## Task prompt
Return each of the entries below word for word.
....
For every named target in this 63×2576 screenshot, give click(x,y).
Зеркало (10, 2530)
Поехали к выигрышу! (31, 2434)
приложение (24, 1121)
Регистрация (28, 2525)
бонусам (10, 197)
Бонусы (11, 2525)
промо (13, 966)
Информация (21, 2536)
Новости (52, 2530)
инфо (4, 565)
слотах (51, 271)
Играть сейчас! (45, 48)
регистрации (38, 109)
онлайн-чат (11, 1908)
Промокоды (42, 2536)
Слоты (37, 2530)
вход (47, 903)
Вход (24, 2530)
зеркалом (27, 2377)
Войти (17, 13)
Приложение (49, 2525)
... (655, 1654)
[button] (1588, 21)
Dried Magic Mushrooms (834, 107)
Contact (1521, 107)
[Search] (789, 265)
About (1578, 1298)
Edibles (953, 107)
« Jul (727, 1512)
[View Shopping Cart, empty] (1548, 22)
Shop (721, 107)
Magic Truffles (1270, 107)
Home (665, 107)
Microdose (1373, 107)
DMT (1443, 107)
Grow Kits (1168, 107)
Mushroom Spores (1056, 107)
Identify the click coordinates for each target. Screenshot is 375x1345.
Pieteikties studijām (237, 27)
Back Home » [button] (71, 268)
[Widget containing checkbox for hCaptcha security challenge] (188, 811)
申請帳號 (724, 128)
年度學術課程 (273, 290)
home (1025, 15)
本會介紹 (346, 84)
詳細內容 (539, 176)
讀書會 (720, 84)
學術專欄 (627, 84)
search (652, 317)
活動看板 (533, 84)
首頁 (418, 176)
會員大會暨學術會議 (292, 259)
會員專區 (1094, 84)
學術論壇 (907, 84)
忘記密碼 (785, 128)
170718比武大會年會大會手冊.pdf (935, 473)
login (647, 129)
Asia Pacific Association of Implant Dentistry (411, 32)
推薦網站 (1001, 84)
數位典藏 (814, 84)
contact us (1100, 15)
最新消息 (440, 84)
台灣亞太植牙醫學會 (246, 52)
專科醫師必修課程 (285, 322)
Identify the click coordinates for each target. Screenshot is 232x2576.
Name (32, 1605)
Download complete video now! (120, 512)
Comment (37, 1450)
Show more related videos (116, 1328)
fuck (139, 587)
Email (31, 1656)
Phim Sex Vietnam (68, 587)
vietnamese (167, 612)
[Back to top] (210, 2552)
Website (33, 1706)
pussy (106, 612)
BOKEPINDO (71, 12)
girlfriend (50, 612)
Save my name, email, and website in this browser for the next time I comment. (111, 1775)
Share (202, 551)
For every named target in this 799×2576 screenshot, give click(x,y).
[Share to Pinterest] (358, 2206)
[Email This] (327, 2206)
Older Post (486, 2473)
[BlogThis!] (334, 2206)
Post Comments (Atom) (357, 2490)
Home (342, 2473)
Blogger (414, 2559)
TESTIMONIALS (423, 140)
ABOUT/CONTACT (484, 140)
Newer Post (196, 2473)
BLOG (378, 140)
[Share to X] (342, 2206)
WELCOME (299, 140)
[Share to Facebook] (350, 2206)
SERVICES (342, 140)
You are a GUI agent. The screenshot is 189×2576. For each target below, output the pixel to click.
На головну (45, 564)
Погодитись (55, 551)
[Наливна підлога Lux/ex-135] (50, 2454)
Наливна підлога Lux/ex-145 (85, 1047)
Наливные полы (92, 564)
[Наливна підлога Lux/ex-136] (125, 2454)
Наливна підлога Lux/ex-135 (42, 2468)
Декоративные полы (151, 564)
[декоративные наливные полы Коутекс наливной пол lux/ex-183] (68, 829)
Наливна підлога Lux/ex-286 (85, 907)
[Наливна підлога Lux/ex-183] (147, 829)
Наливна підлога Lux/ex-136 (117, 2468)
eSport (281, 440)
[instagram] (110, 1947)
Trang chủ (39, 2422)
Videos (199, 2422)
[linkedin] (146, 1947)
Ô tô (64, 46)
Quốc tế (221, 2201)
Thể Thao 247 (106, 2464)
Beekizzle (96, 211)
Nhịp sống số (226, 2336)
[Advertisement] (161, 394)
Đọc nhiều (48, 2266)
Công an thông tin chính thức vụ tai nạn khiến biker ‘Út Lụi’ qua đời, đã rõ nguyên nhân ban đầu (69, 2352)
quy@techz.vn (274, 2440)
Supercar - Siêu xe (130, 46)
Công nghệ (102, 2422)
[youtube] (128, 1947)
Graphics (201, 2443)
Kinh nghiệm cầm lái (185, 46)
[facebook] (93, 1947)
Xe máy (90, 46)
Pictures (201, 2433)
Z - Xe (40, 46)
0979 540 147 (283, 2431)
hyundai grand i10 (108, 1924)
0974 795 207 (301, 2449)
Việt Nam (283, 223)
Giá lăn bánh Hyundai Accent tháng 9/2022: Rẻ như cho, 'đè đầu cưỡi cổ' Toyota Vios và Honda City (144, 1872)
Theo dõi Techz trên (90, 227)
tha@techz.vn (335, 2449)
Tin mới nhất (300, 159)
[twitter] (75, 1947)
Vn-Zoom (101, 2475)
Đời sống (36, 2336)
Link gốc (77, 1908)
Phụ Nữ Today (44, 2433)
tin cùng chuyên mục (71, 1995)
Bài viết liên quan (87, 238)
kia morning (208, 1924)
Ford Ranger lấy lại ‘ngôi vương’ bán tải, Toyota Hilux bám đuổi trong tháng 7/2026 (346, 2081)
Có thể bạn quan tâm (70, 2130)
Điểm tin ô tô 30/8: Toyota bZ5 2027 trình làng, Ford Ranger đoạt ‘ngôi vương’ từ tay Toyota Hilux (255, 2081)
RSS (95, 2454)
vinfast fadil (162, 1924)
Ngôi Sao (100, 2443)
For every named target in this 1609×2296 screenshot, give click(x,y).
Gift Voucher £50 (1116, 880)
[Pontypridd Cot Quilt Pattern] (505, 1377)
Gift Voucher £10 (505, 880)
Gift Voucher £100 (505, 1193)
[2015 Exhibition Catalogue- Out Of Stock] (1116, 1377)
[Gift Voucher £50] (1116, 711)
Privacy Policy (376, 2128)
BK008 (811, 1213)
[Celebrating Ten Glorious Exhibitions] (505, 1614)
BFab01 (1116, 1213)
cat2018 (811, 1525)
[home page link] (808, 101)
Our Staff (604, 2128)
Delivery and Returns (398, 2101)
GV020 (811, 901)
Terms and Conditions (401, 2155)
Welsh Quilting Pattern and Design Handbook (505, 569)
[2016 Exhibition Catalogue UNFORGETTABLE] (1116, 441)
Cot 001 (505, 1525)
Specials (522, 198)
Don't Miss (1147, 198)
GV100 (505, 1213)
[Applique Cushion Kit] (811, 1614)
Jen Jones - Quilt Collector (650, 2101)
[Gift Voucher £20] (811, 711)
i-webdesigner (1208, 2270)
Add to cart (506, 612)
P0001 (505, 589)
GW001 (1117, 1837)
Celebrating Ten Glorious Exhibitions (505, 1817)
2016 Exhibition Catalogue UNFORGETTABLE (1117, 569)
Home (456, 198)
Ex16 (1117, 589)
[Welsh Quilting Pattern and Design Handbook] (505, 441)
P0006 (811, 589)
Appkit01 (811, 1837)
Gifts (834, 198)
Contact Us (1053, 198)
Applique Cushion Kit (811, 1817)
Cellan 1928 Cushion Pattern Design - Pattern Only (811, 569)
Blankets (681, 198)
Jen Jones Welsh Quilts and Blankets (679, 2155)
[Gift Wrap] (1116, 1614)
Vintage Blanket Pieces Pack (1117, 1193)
....
## Response
For every named target in this 63×2576 screenshot, give click(x,y).
Зеркало (10, 2530)
Поехали к выигрышу! (31, 2434)
приложение (24, 1121)
Регистрация (28, 2525)
бонусам (10, 197)
Бонусы (11, 2525)
промо (13, 966)
Информация (21, 2536)
Новости (52, 2530)
инфо (4, 565)
слотах (51, 271)
Играть сейчас! (45, 48)
регистрации (38, 109)
онлайн-чат (11, 1908)
Промокоды (42, 2536)
Слоты (37, 2530)
вход (47, 903)
Вход (24, 2530)
зеркалом (27, 2377)
Войти (17, 13)
Приложение (49, 2525)
... (655, 1654)
[button] (1588, 21)
Dried Magic Mushrooms (834, 107)
Contact (1521, 107)
[Search] (789, 265)
About (1578, 1298)
Edibles (953, 107)
« Jul (727, 1512)
[View Shopping Cart, empty] (1548, 22)
Shop (721, 107)
Magic Truffles (1270, 107)
Home (665, 107)
Microdose (1373, 107)
DMT (1443, 107)
Grow Kits (1168, 107)
Mushroom Spores (1056, 107)
Identify the click coordinates for each target. Screenshot is 375x1345.
Pieteikties studijām (237, 27)
Back Home » [button] (71, 268)
[Widget containing checkbox for hCaptcha security challenge] (188, 811)
申請帳號 (724, 128)
年度學術課程 (273, 290)
home (1025, 15)
本會介紹 (346, 84)
詳細內容 (539, 176)
讀書會 (720, 84)
學術專欄 (627, 84)
search (652, 317)
活動看板 (533, 84)
首頁 (418, 176)
會員大會暨學術會議 (292, 259)
會員專區 (1094, 84)
學術論壇 (907, 84)
忘記密碼 (785, 128)
170718比武大會年會大會手冊.pdf (935, 473)
login (647, 129)
Asia Pacific Association of Implant Dentistry (411, 32)
推薦網站 (1001, 84)
數位典藏 (814, 84)
contact us (1100, 15)
最新消息 (440, 84)
台灣亞太植牙醫學會 (246, 52)
專科醫師必修課程 (285, 322)
Identify the click coordinates for each target. Screenshot is 232x2576.
Name (32, 1605)
Download complete video now! (120, 512)
Comment (37, 1450)
Show more related videos (116, 1328)
fuck (139, 587)
Email (31, 1656)
Phim Sex Vietnam (68, 587)
vietnamese (167, 612)
[Back to top] (210, 2552)
Website (33, 1706)
pussy (106, 612)
BOKEPINDO (71, 12)
girlfriend (50, 612)
Save my name, email, and website in this browser for the next time I comment. (111, 1775)
Share (202, 551)
For every named target in this 799×2576 screenshot, give click(x,y).
[Share to Pinterest] (358, 2206)
[Email This] (327, 2206)
Older Post (486, 2473)
[BlogThis!] (334, 2206)
Post Comments (Atom) (357, 2490)
Home (342, 2473)
Blogger (414, 2559)
TESTIMONIALS (423, 140)
ABOUT/CONTACT (484, 140)
Newer Post (196, 2473)
BLOG (378, 140)
[Share to X] (342, 2206)
WELCOME (299, 140)
[Share to Facebook] (350, 2206)
SERVICES (342, 140)
You are a GUI agent. The screenshot is 189×2576. For each target below, output the pixel to click.
На головну (45, 564)
Погодитись (55, 551)
[Наливна підлога Lux/ex-135] (50, 2454)
Наливна підлога Lux/ex-145 (85, 1047)
Наливные полы (92, 564)
[Наливна підлога Lux/ex-136] (125, 2454)
Наливна підлога Lux/ex-135 (42, 2468)
Декоративные полы (151, 564)
[декоративные наливные полы Коутекс наливной пол lux/ex-183] (68, 829)
Наливна підлога Lux/ex-286 (85, 907)
[Наливна підлога Lux/ex-183] (147, 829)
Наливна підлога Lux/ex-136 (117, 2468)
eSport (281, 440)
[instagram] (110, 1947)
Trang chủ (39, 2422)
Videos (199, 2422)
[linkedin] (146, 1947)
Ô tô (64, 46)
Quốc tế (221, 2201)
Thể Thao 247 (106, 2464)
Beekizzle (96, 211)
Nhịp sống số (226, 2336)
[Advertisement] (161, 394)
Đọc nhiều (48, 2266)
Công an thông tin chính thức vụ tai nạn khiến biker ‘Út Lụi’ qua đời, đã rõ nguyên nhân ban đầu (69, 2352)
quy@techz.vn (274, 2440)
Supercar - Siêu xe (130, 46)
Công nghệ (102, 2422)
[youtube] (128, 1947)
Graphics (201, 2443)
Kinh nghiệm cầm lái (185, 46)
[facebook] (93, 1947)
Xe máy (90, 46)
Pictures (201, 2433)
Z - Xe (40, 46)
0979 540 147 (283, 2431)
hyundai grand i10 (108, 1924)
0974 795 207 (301, 2449)
Việt Nam (283, 223)
Giá lăn bánh Hyundai Accent tháng 9/2022: Rẻ như cho, 'đè đầu cưỡi cổ' Toyota Vios và Honda City (144, 1872)
Theo dõi Techz trên (90, 227)
tha@techz.vn (335, 2449)
Tin mới nhất (300, 159)
[twitter] (75, 1947)
Vn-Zoom (101, 2475)
Đời sống (36, 2336)
Link gốc (77, 1908)
Phụ Nữ Today (44, 2433)
tin cùng chuyên mục (71, 1995)
Bài viết liên quan (87, 238)
kia morning (208, 1924)
Ford Ranger lấy lại ‘ngôi vương’ bán tải, Toyota Hilux bám đuổi trong tháng 7/2026 (346, 2081)
Có thể bạn quan tâm (70, 2130)
Điểm tin ô tô 30/8: Toyota bZ5 2027 trình làng, Ford Ranger đoạt ‘ngôi vương’ từ tay Toyota Hilux (255, 2081)
RSS (95, 2454)
vinfast fadil (162, 1924)
Ngôi Sao (100, 2443)
For every named target in this 1609×2296 screenshot, give click(x,y).
Gift Voucher £50 (1116, 880)
[Pontypridd Cot Quilt Pattern] (505, 1377)
Gift Voucher £10 (505, 880)
Gift Voucher £100 (505, 1193)
[2015 Exhibition Catalogue- Out Of Stock] (1116, 1377)
[Gift Voucher £50] (1116, 711)
Privacy Policy (376, 2128)
BK008 (811, 1213)
[Celebrating Ten Glorious Exhibitions] (505, 1614)
BFab01 (1116, 1213)
cat2018 (811, 1525)
[home page link] (808, 101)
Our Staff (604, 2128)
Delivery and Returns (398, 2101)
GV020 (811, 901)
Terms and Conditions (401, 2155)
Welsh Quilting Pattern and Design Handbook (505, 569)
[2016 Exhibition Catalogue UNFORGETTABLE] (1116, 441)
Cot 001 (505, 1525)
Specials (522, 198)
Don't Miss (1147, 198)
GV100 (505, 1213)
[Applique Cushion Kit] (811, 1614)
Jen Jones - Quilt Collector (650, 2101)
[Gift Voucher £20] (811, 711)
i-webdesigner (1208, 2270)
Add to cart (506, 612)
P0001 (505, 589)
GW001 (1117, 1837)
Celebrating Ten Glorious Exhibitions (505, 1817)
2016 Exhibition Catalogue UNFORGETTABLE (1117, 569)
Home (456, 198)
Ex16 (1117, 589)
[Welsh Quilting Pattern and Design Handbook] (505, 441)
P0006 (811, 589)
Appkit01 (811, 1837)
Gifts (834, 198)
Contact Us (1053, 198)
Applique Cushion Kit (811, 1817)
Cellan 1928 Cushion Pattern Design - Pattern Only (811, 569)
Blankets (681, 198)
Jen Jones Welsh Quilts and Blankets (679, 2155)
[Gift Wrap] (1116, 1614)
Vintage Blanket Pieces Pack (1117, 1193)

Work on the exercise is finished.